Unpredictable, yet scorching and dry climate

An unpredictable, yet scorching and dry climate kept large, grass-eating dinosaurs out of the tropics for some 30 million years after they first appeared on Earth, a study out Monday found.

It has been a longstanding mystery: why did long-necked dinosaurs seem to avoid the tropics when there were many different types of them lived at different latitudes well north and south of the equator? There are fossil remains, however, of meat-eating dinosaurs in the tropics.

Scientists working at a site in northern New Mexico worked with rocks from 215 to 205 million years ago and were able to recreate the climate from that time, the Late Triassic Period.

They found that the tropical climate varied greatly, but was usually too hot for plants, and as such for herbivores, to thrive.

The carbon-loaded atmosphere had humid phases and then long droughts with temperatures of about 600 degrees.

"Our data suggest it was not a fun place," study co-author Randall Irmis of the University of Utah said in a statement.

"It was a time of climate extremes that went back and forth unpredictably.

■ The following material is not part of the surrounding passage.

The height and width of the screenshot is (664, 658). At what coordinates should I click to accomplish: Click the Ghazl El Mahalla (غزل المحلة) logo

Large, warm-blooded dinosaurian herbivores weren't able to exist close to the equator -- there was not enough dependable plant food."

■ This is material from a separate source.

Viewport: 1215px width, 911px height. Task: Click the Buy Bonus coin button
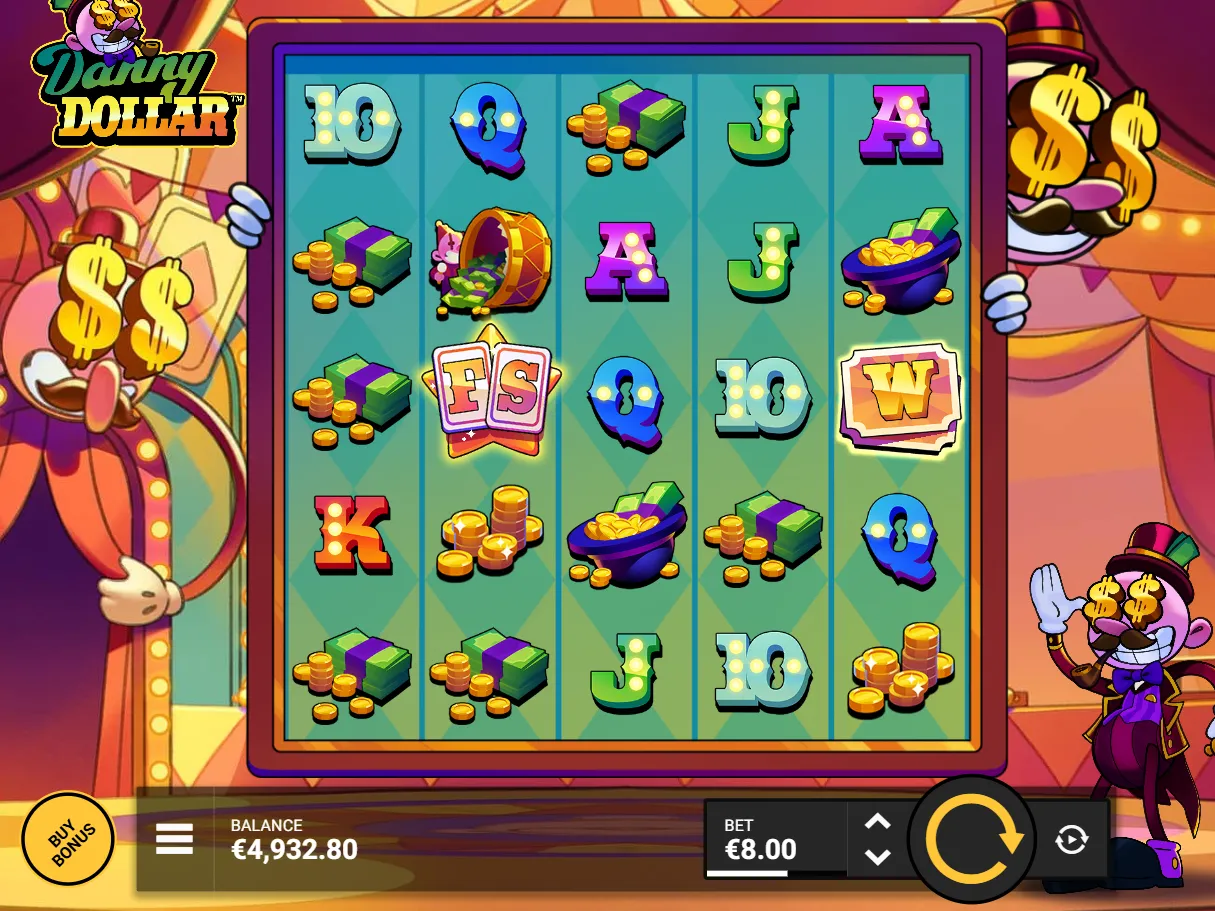[x=68, y=839]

An international team of researchers led by geochemist Jessica Whiteside had their findings published in the journal Proceedings of the National Academy of Sciences.

"These scientists have developed a new explanation for the perplexing near-absence of dinosaurs in late Triassic equatorial settings," said Rich Lane, program director in the National Science Foundation's Division of Earth Sciences, which funded the research.

"That includes rapid vegetation changes related to climate fluctuations between arid and moist climates and the resulting extensive wildfires of the time."

During the period studied, atmospheric carbon dioxide levels then were four to six times current levels.

"If we continue along our present course, similar conditions in a high-CO2 world may develop, and suppress low-latitude ecosystems," Irmis said.